Latar belakang dan motif yang mendorong terbentuknya GAM disebabkan oleh opini masyarakat
Aceh yang menelan rasa kekecewaan mendalam akibat perlakuan sepihak pemerintah Indonesia
terhadap masyarakat. Aceh sebagai salah satu daerah dengan basis Islam terbesar mengupayakan
agar semangat Islam dan tradisi masyarakat Aceh tetap dapat diperhatikan. Masyarakat Aceh
terlibat usaha bersama untuk mendirikan sebuah Negara Islam, sejalan dengan konsep yang
digagas oleh Kartosuwiryo dalam bentuk Negara Islam Indonesia di Jawa Barat (1949). Namun,
hal tersebut tidak dipenuhi oleh pemerintah, baik era Soekarno (1949) maupun Soeharto (1970).
Mereka menilai bahwa mereka dijadikan “sapi perah” bagi pemerintah pusat yang berorientasi
pada hasil bumi dan alam wilayah Aceh belaka.
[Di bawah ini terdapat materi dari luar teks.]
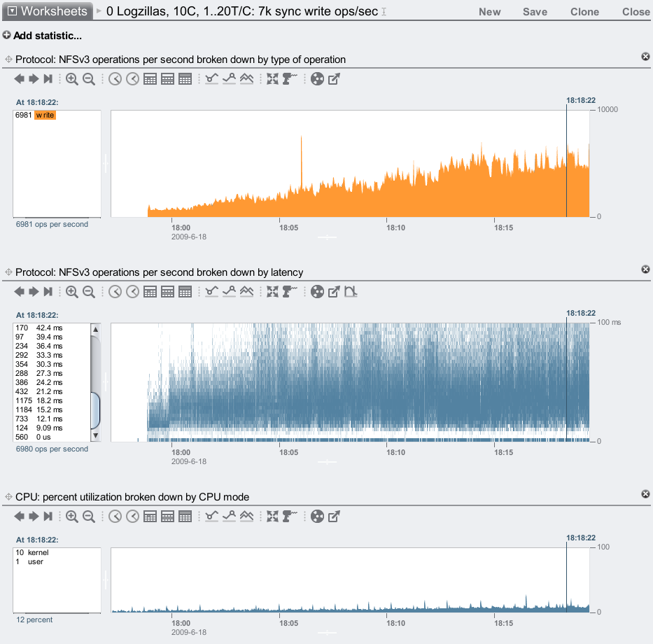Click New to create a worksheet
The width and height of the screenshot is (653, 644).
pos(489,12)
Jejak perlawanan konflik dengan jalan kekerasan (hard power) dimulai pada masa perang
melawan kolonialisme Belanda sampai dengan kemerdekaan. Tercapainya kebebasan dan
kemerdekaan dari penjajahan Belanda ternyata tidak membebaskan Aceh dari tindak kekerasan.
Rasa kekecewaan berujung konflik Aceh berpuncak ketika rakyat Aceh mulai melakukan
perlawanan bersenjata dipimpin oleh salah satu tokoh Aceh yang sangat radikal dalam membela
kepentingan masyarakat, Daud Beureuh. Upaya meredam pemberontakan yang awalnya bersifat
kedaerahan, pemerintah Soekarno pada saat itu menggunakan 2 (dua) jenis power, yaitu hard
power dan soft power. Kedua jenis strategi tersebut digunakan dalam keadaan tidak secara
sendiri-sendiri, melainkan dalam keadaan lain juga digunakan dalam waktu yang hampir
bersamaan. Strategi hard power memusat pada usaha represifitas militer dengan menempatkan
sejumlah personil militer oleh Soekarno di wilayah Aceh. Usaha ini dilakukan dengan tujuan
menekan posisi Daud Beureuh untuk menyetujui tawaran pemerintah pusat. Soft power berimbas
pada perlawanan yang akhirnya dapat diselesaikan melalui negosiasi antar pemerintah pusat
dengan Daud Beureuh sebagai wakil dari Aceh.Sejarah mencatat perlawanan rakyat Aceh tetap
mengalami kelanjutan. Pada masa era pemerintahan Soeharto, Aceh dijadikan sebagai lahan
bisnis,dimana seluruh harta kekayaan khususnya sumber daya alam dieksploitasi bagi
kepentingan pemerintah pusat dan para pemodal asing. Rakyat Aceh merasa semakin dalam
posisi yang dirugikan akibat pemberlakuan eksploitasi lahan dan alam. Sebagai bentuk
manifestasi dari “rasa penderitaan” tersebut, kemudian
dibentuknya organisasi perlawanan. Kemunculan GAM adalah wujud kompleks dari adanya
ketimpangan pemahaman antara pemerintah dengan rakyat Aceh. GAM merupakan organisasi
daerah yang memiliki basis pergerakan yang terletak di daerah Nanggroe Aceh Darussalam
(NAD), dan memiliki tujuan utama menjadikan NAD sebagai sebuah negara baru dan terlepas
dari NKRI. Organisasi ini dibentuk pada 1976 oleh Hasan Tiro dan para ulama di daerah Aceh.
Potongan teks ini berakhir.